■ **Task to complete**
Every line of the data below that holds the string "pixels" needs to be reported.

■ **Data supplied**
=== Begin Enclosure ===
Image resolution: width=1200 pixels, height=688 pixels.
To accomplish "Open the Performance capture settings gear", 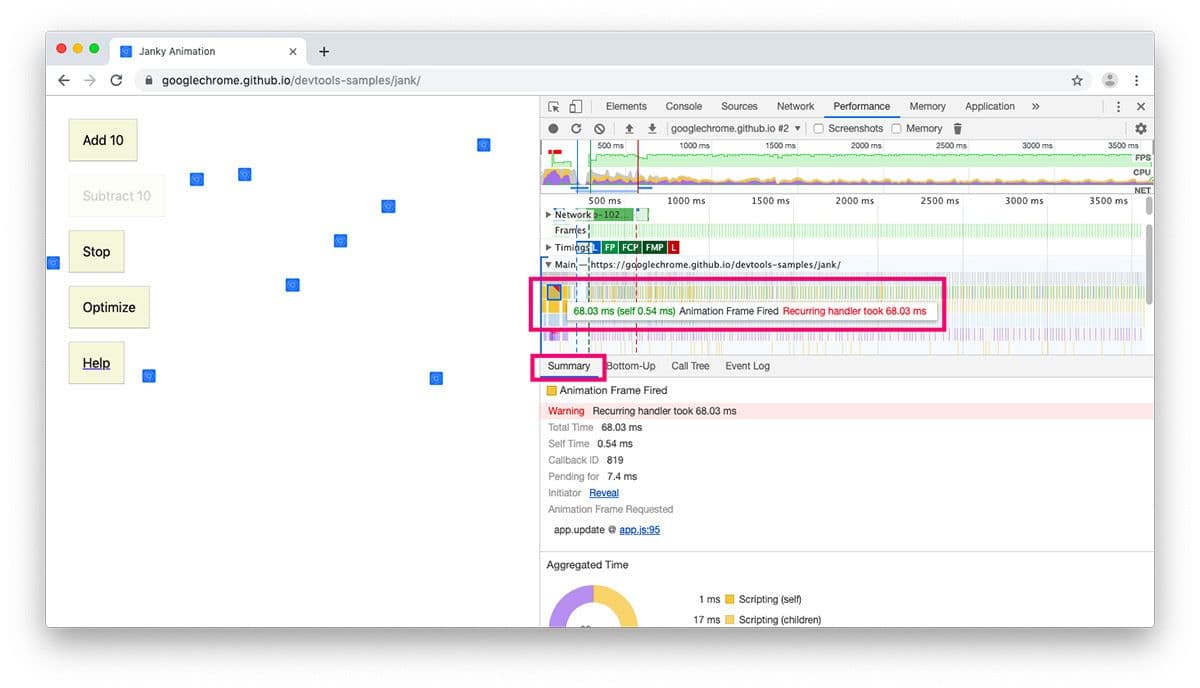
=== End Enclosure ===
=== Begin Enclosure ===
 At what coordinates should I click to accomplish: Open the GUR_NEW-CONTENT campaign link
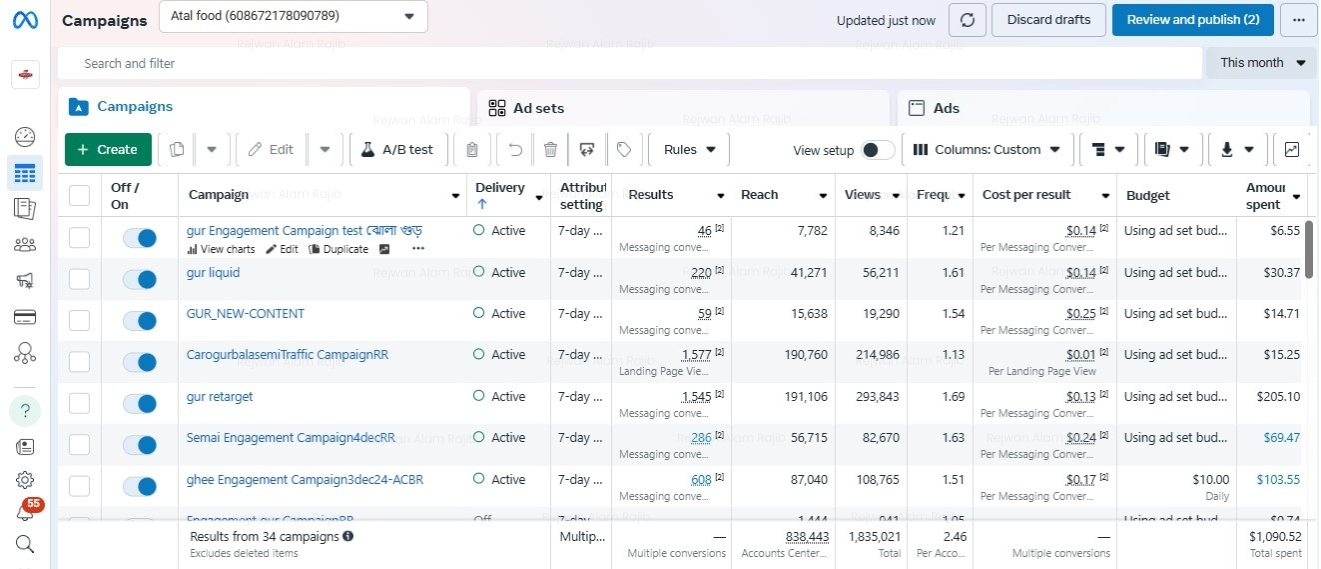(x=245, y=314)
=== End Enclosure ===
=== Begin Enclosure ===
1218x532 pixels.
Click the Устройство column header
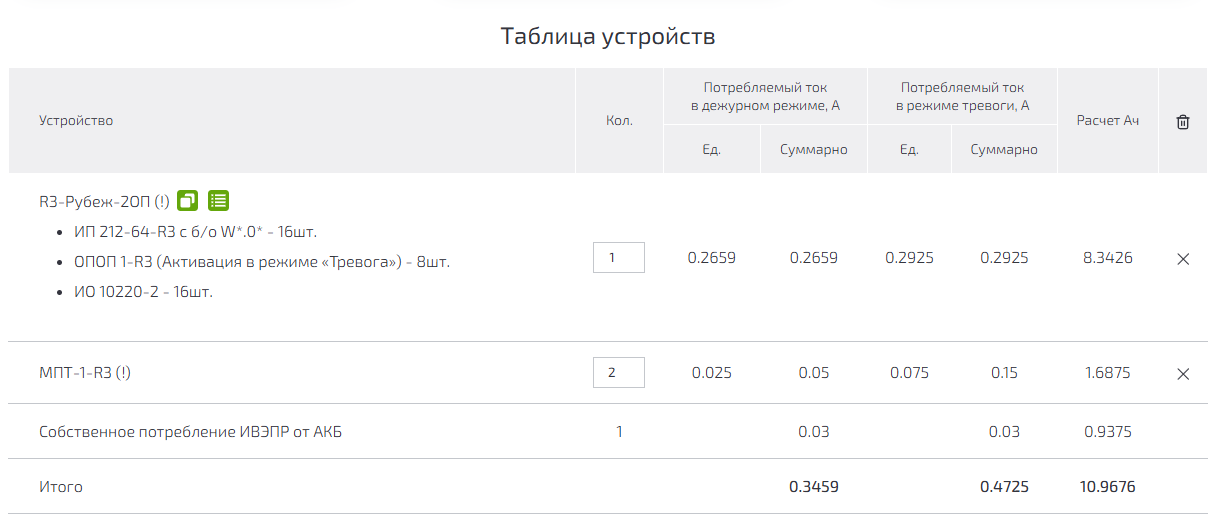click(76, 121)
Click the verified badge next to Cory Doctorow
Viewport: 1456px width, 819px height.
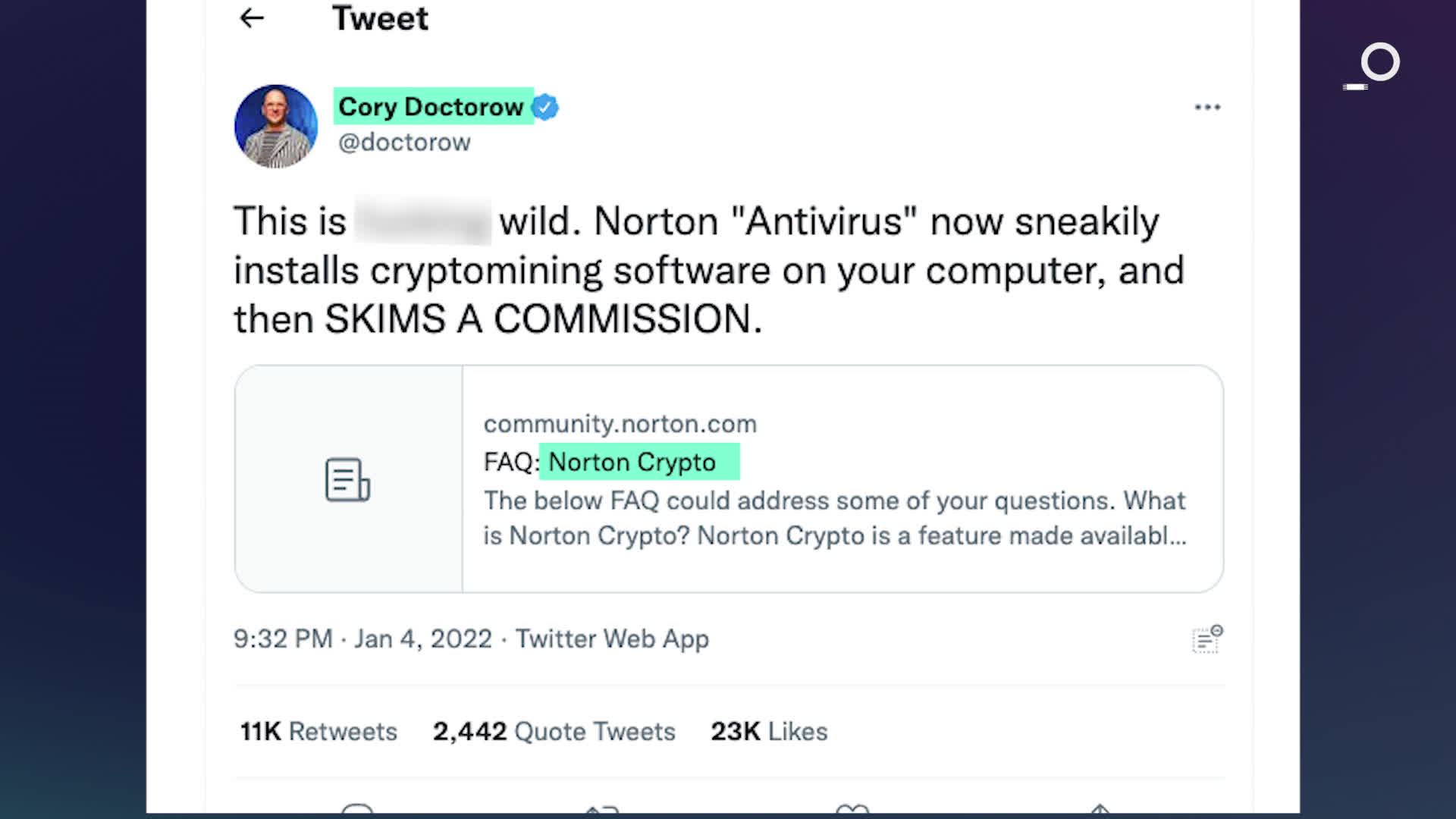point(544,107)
=== End Enclosure ===
■ **Task answer**
Image resolution: width=1200 pixels, height=688 pixels.
1218x532 pixels.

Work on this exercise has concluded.